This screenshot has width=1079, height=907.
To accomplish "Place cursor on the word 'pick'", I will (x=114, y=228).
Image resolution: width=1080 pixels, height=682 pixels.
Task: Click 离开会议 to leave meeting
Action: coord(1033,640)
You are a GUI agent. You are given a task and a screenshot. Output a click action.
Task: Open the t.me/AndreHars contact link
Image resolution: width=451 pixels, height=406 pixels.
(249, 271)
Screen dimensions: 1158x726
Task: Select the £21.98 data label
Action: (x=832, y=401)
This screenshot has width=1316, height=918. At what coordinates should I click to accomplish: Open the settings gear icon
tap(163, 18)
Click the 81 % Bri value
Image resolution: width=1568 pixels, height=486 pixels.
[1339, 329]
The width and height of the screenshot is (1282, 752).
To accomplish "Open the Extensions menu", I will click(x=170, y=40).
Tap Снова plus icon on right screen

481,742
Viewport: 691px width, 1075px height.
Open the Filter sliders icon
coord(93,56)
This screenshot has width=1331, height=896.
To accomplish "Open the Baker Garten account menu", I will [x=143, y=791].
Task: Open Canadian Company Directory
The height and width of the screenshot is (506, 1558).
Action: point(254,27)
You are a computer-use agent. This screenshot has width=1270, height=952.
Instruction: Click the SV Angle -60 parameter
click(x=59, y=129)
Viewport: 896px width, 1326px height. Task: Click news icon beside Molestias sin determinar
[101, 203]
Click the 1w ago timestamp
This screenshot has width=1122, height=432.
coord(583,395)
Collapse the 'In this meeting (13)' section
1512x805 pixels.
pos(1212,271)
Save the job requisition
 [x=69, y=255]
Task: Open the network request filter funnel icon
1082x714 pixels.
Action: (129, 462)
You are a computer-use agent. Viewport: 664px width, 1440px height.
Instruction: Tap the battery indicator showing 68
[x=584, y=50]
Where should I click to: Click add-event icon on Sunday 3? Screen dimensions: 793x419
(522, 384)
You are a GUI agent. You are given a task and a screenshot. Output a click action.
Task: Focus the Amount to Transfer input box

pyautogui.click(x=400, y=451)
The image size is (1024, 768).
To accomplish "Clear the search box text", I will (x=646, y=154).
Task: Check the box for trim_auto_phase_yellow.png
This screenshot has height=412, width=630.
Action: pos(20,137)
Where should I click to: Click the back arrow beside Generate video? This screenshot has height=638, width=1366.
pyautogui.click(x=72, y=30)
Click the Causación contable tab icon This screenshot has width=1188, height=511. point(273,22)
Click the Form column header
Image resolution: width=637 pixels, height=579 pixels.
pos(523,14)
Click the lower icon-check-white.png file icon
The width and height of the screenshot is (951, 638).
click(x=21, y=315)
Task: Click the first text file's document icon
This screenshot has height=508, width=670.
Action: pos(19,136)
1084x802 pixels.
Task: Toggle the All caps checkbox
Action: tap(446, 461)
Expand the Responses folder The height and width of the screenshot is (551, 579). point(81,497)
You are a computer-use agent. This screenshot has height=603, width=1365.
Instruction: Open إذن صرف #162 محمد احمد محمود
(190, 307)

-------

## Directions for this task:
Please transcribe the full listing exactly, down to the last line.

## Final answer:
This screenshot has width=1079, height=907.
To accomplish "Place cursor on the word 'pick'", I will (x=114, y=228).
Image resolution: width=1080 pixels, height=682 pixels.
Task: Click 离开会议 to leave meeting
Action: coord(1033,640)
You are a GUI agent. You are given a task and a screenshot. Output a click action.
Task: Open the t.me/AndreHars contact link
Image resolution: width=451 pixels, height=406 pixels.
(249, 271)
Screen dimensions: 1158x726
Task: Select the £21.98 data label
Action: (x=832, y=401)
This screenshot has width=1316, height=918. At what coordinates should I click to accomplish: Open the settings gear icon
tap(163, 18)
Click the 81 % Bri value
Image resolution: width=1568 pixels, height=486 pixels.
[1339, 329]
The width and height of the screenshot is (1282, 752).
To accomplish "Open the Extensions menu", I will click(x=170, y=40).
Tap Снова plus icon on right screen

481,742
Viewport: 691px width, 1075px height.
Open the Filter sliders icon
coord(93,56)
This screenshot has width=1331, height=896.
To accomplish "Open the Baker Garten account menu", I will [x=143, y=791].
Task: Open Canadian Company Directory
The height and width of the screenshot is (506, 1558).
Action: point(254,27)
You are a computer-use agent. This screenshot has width=1270, height=952.
Instruction: Click the SV Angle -60 parameter
click(x=59, y=129)
Viewport: 896px width, 1326px height. Task: Click news icon beside Molestias sin determinar
[101, 203]
Click the 1w ago timestamp
This screenshot has width=1122, height=432.
coord(583,395)
Collapse the 'In this meeting (13)' section
1512x805 pixels.
pos(1212,271)
Save the job requisition
 [x=69, y=255]
Task: Open the network request filter funnel icon
1082x714 pixels.
Action: (129, 462)
You are a computer-use agent. Viewport: 664px width, 1440px height.
Instruction: Tap the battery indicator showing 68
[x=584, y=50]
Where should I click to: Click add-event icon on Sunday 3? Screen dimensions: 793x419
(522, 384)
You are a GUI agent. You are given a task and a screenshot. Output a click action.
Task: Focus the Amount to Transfer input box

pyautogui.click(x=400, y=451)
The image size is (1024, 768).
To accomplish "Clear the search box text", I will (x=646, y=154).
Task: Check the box for trim_auto_phase_yellow.png
This screenshot has height=412, width=630.
Action: pos(20,137)
Where should I click to: Click the back arrow beside Generate video? This screenshot has height=638, width=1366.
pyautogui.click(x=72, y=30)
Click the Causación contable tab icon This screenshot has width=1188, height=511. point(273,22)
Click the Form column header
Image resolution: width=637 pixels, height=579 pixels.
pos(523,14)
Click the lower icon-check-white.png file icon
The width and height of the screenshot is (951, 638).
click(x=21, y=315)
Task: Click the first text file's document icon
This screenshot has height=508, width=670.
Action: pos(19,136)
1084x802 pixels.
Task: Toggle the All caps checkbox
Action: tap(446, 461)
Expand the Responses folder The height and width of the screenshot is (551, 579). point(81,497)
You are a computer-use agent. This screenshot has height=603, width=1365.
Instruction: Open إذن صرف #162 محمد احمد محمود
(190, 307)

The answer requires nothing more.